The equity round was co-led by EchoVC, a Nigerian venture capital firm, through its $2.5 million Eco fund, which focuses on climate, energy, agriculture, and mobility solutions, alongside Shell's All On, a climate-focused impact investment organization. Debt was provided by local debt providers.
Rivy's shift towards clean energy financing underscores a growing trend among African fintechs looking beyond traditional lending to tackle structural challenges. In recent years, other fintechs such as Aella Credit and Branch have expanded their services to include healthcare, insurance, and bill payments, demonstrating the industry's willingness to adapt and innovate.
Rivy operates a dual marketplace, connecting over 250 solar vendors and installers with businesses while offering loans to spread the cost of solar systems over time. According to Dami Olawoye, CEO of Rivy, the company's underwriting engine remains central to its business, with a non-performing loan (NPL) ratio below 1%, signaling strong credit risk management.

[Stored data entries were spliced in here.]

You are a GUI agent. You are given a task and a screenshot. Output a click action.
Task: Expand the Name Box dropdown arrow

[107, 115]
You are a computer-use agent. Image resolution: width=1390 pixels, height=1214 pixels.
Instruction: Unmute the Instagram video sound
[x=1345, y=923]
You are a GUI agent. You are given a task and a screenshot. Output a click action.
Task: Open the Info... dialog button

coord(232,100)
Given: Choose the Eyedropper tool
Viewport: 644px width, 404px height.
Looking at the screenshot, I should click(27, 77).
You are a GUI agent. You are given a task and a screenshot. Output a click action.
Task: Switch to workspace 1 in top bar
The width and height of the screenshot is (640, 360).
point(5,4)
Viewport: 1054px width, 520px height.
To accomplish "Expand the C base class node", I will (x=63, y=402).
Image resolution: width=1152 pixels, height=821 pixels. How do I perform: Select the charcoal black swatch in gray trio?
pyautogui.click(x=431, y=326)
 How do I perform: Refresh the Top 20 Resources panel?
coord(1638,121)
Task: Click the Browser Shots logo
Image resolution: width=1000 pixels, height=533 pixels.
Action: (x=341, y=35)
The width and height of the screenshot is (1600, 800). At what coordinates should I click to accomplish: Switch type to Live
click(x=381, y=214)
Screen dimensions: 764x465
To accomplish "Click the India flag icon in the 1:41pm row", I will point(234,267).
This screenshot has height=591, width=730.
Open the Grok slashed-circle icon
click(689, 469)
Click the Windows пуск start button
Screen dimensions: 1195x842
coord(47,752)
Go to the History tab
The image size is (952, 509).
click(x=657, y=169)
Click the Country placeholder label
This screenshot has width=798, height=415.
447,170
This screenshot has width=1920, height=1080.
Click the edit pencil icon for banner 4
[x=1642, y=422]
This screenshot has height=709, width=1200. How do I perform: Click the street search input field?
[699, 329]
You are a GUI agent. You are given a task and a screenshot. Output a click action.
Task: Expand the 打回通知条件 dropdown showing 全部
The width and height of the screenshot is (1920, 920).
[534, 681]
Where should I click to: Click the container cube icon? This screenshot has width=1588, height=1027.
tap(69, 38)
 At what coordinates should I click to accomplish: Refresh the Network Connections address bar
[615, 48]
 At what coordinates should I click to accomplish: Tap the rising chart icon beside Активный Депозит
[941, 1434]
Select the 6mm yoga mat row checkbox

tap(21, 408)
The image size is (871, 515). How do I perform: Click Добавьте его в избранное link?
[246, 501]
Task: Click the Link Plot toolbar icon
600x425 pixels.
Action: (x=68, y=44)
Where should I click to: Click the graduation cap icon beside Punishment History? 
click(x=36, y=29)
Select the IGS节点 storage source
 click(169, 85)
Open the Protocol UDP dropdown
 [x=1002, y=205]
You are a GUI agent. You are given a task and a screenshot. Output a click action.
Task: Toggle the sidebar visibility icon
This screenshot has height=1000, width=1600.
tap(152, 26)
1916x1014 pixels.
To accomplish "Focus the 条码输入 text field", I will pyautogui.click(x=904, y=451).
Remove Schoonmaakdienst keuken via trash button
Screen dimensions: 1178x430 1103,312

The company's decision to shift towards clean energy financing was driven by the recurring theme of small businesses lacking access to electricity. Rivy expanded to an asset financing solution in June 2023 to allow these small businesses to buy solar systems and spread the costs over a period of time. Since then, the company has seen strong demand from businesses despite the high cost of solar systems, disbursing $2 million in loans to businesses and growing its loan book at an average of 15% per month.
Rivy's loan terms are structured based on the electricity demand, logistics, and solar installation service charges. The loan interest rate typically starts at around 12% for a three-month term and increases as the term lengthens. However, businesses must make an initial deposit of at least 30% of the full loan amount before they can access the loans.
Beyond individual businesses, Rivy also finances micro-grids – large-scale solar installations that serve business clusters, communities, and households. While businesses remain its core focus, the company has expanded to include consumer financing as well.
Olawoye explained that the company raised a mix of debt and equity because debt is better suited to its lending model. However, to raise debt, it had to raise equity funding alongside. "Equity is expensive," said Olawoye. "We can't keep raising equity to lend money because everybody [shareholders] will keep getting diluted. If we want to raise future rounds, a structure we're most likely to use will be one where we raise a combination of debt and equity."
Rivy plans to deepen its presence in Nigeria while exploring expansion into other markets. As the company looks to keep the lights on in households and businesses, it is poised to play a significant role in Africa's clean energy revolution.